Stolpersteine is the German name for small, cobble stone-sized memorials installed all over Europe by German artist Gunter Demnig. They remember the fate of the victims of Nazi Germany being murdered, deported, exiled or driven to suicide. The first Stolperstein in Genoa, the capital of the Italian region of Liguria, was installed in January 2012.

Generally, the stumbling blocks are posed in front of the building where the victims had their last self chosen residence. The Stolperstein for Riccardo Reuven Pacifici was installed at the site of his arrest. The name of the Stolpersteine in Italian is pietre d'inciampo.

==Background==
The short period of Nazi Germany ruling Italy from September 1943 to April 1945 left major traces of blood and sorrow. The major victims groups in Liguria were resistance fighters, people of Jewish origin and military personnel that did not adhere to the German controlled Italian Social Republic.

== Finale Ligure ==

| Stone | Inscription | Location | Life and death |
|---|---|---|---|
|  | HERE LIVED ANTONIO ARNALDI BORN 1925 ARRESTED 1.3.1944 DEPORTED MAUTHAUSEN LIBERATED | Via Cristoforo Colombo, 9 | Antonio Arnaldi |
|  | HERE LIVED GIOVANNI FRATTINI BORN 1917 ARRESTED 1.3.1944 DEPORTED MAUTHAUSEN LIBERATED | Via Tommaso Pertica, 16 | Giovanni Frattini |
|  | HERE LIVED ITALO FRATTINI BORN 1914 ARRESTED 1.3.1944 DEPORTED MAUTHAUSEN MURDERED 30.7.1944 | Via Tommaso Pertica, 16 | Italo Frattini |
|  | HERE LIVED GOFFREDO SCACCIOTTI BORN 1894 ARRESTED 1.3.1944 DEPORTED MAUTHAUSEN MURDERED 4.12.1944 | Vico Serra, 2 | Goffredo Scacciotti |

== Genoa ==
The Jews of Genoa lived, like all Jews of Italy, with limitations of their freedom and suffered periodic expulsions. The "ghetto" was moved to piazza dei Tessitori in 1674. In the 17th century it was planned to move it again, but an expulsion decree prevented the project. However, in recent history Italian Jews did not have to fear for their lives — except during the short and deadly period in which Nazi German occupied large parts of Italy.

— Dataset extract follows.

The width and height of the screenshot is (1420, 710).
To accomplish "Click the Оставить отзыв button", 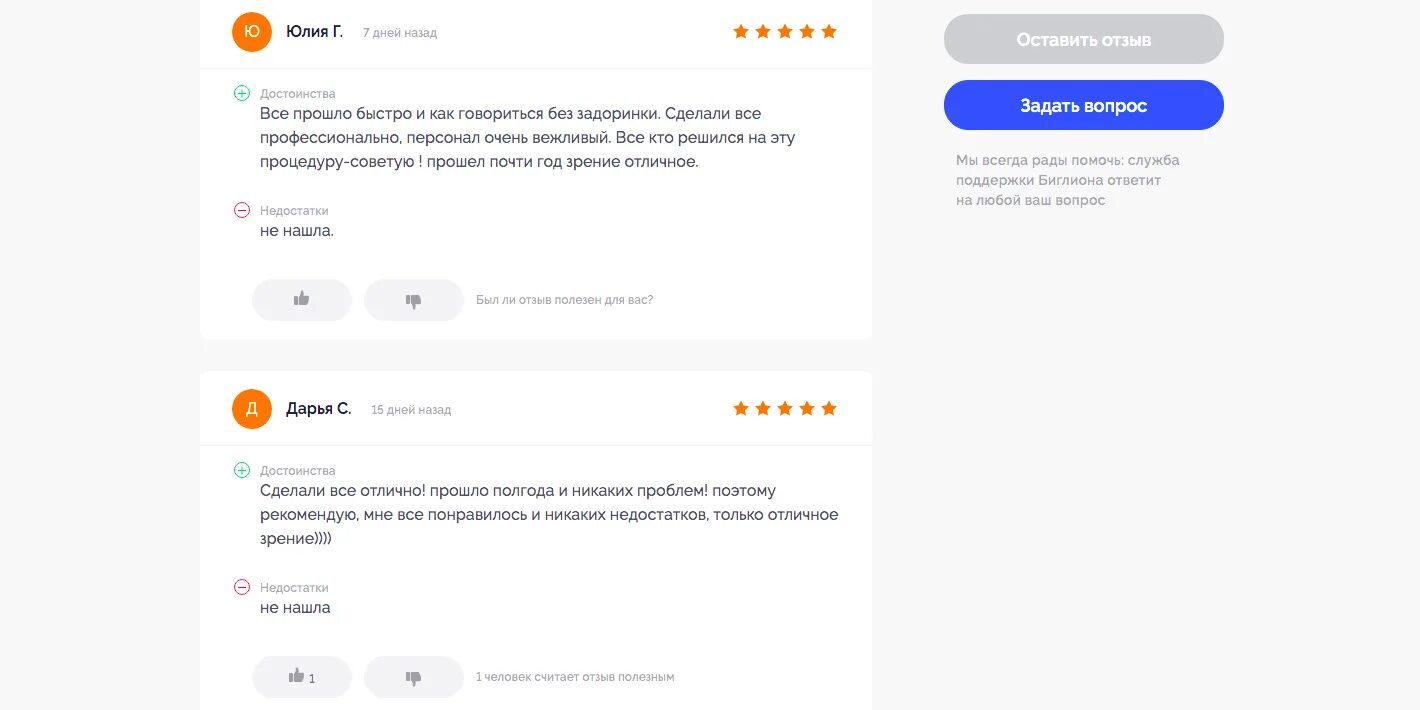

The synagogue of Genoa was built in 1935 by architect Francesco Morandi. It is located in via Bertora, a few steps from via Assarotti. It was there that the Germans convened a meeting in November 1943. The intention of the Nazis was to arrest all Jews of Genoa in a single stroke. Fifty Jews appeared, among them were also chief rabbi Riccardo Pacifici, his wife and their children of 2 and 4 years. All detainees were deported to Auschwitz concentration camp on 3 November 1943 where they were all murdered.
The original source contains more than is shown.